Expression of Urb has been previously described (Williams et al. 2013). Each subsequent protein was achieved by repeated QuickChange mutagenesis (Agilent) and purified in the same manner. Briefly, the protein was expressed under control of the TAC promoter in BL-21(DE3) cells (Invitrogen) in LB media.

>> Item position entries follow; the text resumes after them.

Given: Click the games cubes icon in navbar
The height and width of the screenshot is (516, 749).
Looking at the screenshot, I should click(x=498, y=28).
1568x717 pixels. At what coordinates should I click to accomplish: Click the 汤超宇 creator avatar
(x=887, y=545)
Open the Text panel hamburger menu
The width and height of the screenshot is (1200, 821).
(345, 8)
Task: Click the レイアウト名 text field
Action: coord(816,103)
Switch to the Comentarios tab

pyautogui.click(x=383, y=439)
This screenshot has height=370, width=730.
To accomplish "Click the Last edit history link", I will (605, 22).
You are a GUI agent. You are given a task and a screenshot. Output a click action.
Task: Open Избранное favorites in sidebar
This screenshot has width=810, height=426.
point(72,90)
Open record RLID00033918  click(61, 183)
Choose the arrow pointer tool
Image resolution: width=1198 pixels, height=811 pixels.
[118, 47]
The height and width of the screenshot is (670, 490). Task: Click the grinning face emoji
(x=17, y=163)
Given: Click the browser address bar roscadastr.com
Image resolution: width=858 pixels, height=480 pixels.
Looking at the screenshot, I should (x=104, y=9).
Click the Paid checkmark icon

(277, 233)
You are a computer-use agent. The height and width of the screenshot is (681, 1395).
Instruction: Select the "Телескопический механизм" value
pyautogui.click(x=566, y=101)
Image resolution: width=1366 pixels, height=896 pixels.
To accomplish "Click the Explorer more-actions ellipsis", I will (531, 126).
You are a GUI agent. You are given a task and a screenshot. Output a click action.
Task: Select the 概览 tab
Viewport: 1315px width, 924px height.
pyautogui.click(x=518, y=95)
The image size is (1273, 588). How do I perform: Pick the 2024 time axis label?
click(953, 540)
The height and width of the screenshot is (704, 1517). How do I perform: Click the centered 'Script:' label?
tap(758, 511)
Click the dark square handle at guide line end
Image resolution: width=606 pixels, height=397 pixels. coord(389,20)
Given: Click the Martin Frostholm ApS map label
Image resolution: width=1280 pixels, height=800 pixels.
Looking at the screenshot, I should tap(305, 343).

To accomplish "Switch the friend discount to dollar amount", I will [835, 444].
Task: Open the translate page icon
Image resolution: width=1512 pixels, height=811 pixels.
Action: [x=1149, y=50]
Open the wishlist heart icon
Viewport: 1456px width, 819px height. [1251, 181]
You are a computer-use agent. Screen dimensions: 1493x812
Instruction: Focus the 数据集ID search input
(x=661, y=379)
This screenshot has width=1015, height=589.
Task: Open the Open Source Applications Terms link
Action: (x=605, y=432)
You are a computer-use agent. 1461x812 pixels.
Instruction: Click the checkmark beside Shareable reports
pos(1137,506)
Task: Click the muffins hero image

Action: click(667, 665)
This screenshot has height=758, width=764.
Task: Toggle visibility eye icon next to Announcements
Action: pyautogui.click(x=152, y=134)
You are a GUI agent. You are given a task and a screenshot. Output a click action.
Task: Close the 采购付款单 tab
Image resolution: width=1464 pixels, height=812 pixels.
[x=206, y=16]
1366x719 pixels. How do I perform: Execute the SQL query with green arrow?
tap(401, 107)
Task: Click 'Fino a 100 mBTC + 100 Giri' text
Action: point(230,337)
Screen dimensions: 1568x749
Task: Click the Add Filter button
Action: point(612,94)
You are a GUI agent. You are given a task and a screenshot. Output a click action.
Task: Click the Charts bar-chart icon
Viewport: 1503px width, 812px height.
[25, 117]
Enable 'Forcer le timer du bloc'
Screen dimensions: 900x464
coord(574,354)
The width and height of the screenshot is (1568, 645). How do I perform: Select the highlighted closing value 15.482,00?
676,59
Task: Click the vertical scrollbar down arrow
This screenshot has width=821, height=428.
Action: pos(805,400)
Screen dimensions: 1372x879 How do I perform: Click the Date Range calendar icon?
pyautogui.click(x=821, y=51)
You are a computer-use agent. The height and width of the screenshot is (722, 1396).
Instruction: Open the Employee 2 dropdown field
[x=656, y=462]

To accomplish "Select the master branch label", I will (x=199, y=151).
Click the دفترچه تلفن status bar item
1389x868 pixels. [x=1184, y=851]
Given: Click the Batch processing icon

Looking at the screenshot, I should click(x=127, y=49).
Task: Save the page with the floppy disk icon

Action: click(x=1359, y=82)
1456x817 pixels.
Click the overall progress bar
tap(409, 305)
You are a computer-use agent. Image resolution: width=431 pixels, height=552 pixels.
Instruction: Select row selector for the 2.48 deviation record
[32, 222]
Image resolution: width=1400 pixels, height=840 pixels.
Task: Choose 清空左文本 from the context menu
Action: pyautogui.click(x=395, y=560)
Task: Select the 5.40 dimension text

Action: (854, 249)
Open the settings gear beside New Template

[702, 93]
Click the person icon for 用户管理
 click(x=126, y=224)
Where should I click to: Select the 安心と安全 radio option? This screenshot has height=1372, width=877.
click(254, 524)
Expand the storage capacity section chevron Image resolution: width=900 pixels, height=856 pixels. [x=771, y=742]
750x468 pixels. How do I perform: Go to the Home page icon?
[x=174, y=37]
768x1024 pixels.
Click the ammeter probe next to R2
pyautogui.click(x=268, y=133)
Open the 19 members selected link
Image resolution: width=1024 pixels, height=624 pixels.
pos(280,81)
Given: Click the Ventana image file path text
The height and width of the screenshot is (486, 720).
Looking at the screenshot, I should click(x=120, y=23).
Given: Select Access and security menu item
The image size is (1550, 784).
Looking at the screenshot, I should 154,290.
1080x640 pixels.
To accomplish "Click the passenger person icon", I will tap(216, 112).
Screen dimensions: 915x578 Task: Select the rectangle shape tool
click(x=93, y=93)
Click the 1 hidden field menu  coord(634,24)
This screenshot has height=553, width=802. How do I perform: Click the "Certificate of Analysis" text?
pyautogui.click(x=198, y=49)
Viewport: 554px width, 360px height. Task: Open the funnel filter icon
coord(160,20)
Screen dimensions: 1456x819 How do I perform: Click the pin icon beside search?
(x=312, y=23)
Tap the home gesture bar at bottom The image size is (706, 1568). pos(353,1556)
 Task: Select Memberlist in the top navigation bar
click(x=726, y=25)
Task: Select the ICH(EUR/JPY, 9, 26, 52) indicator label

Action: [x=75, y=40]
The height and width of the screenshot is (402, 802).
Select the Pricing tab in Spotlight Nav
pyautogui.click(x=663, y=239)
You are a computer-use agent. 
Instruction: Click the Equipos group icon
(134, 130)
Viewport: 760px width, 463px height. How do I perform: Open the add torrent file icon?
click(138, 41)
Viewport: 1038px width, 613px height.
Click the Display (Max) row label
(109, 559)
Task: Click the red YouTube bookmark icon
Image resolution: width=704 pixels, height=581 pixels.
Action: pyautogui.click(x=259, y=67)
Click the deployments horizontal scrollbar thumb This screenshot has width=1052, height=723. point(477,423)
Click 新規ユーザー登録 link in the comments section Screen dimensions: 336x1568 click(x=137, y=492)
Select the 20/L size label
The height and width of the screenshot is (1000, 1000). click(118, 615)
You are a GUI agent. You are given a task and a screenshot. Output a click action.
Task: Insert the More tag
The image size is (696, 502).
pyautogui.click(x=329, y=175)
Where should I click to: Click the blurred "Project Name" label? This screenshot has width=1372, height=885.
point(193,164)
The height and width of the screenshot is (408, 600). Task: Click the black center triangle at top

Cells were grown at 37°C to an optical density of 0.8, then induced with 1 mM IPTG for 4 h at 25°C, spun down, and kept at −80°C. Cells were lysed by French Press in 30 mM sodium acetate (pH 5.3), 200 mM NaCl, 2 mM EDTA, and 8.5% sucrose with Sigma Protease Inhibitor, DNaseII, and PMSF added at the time of lysis. Lysate was spun down and passed over an SP-XL FPLC column (GE) that was pre-equilibrated in 20 mM sodium cacodylate (pH 7). The column was washed with 0 M and 100 mM NaCl, then eluted with a gradient of 100–400 mM NaCl over 3 h. Fractions containing the protein were pooled, concentrated, and buffer-exchanged into 10 mM sodium cacodylate (pH 7), 10 mM KCl, and 2 mM EDTA.

RNA transcription

RNA stem–loops were transcribed by T7 polymerase from DNA oligonucleotides (IDT) using [α-32P] UTP and [α-32P] CTP. Transcription products were gel-purified. RNA sequences are all as depicted in respective figures.

RNA binding

Nitrocellulose filter binding experiments were performed as previously described (Williams and Hall 2010). Unless otherwise noted, all experiments were performed in 250 mM KCl, 10 mM cacodylate, and 1 mM MgCl2 (pH 7) at room temperature. Titrations were fit to a Langmuir isotherm in KaleidaGraph. Experiments were performed in duplicate and repeated at least twice. Reported error is the greater of either the standard deviation or the propagated error.

SUPPLEMENTAL MATERIAL

Supplemental material is available for this article.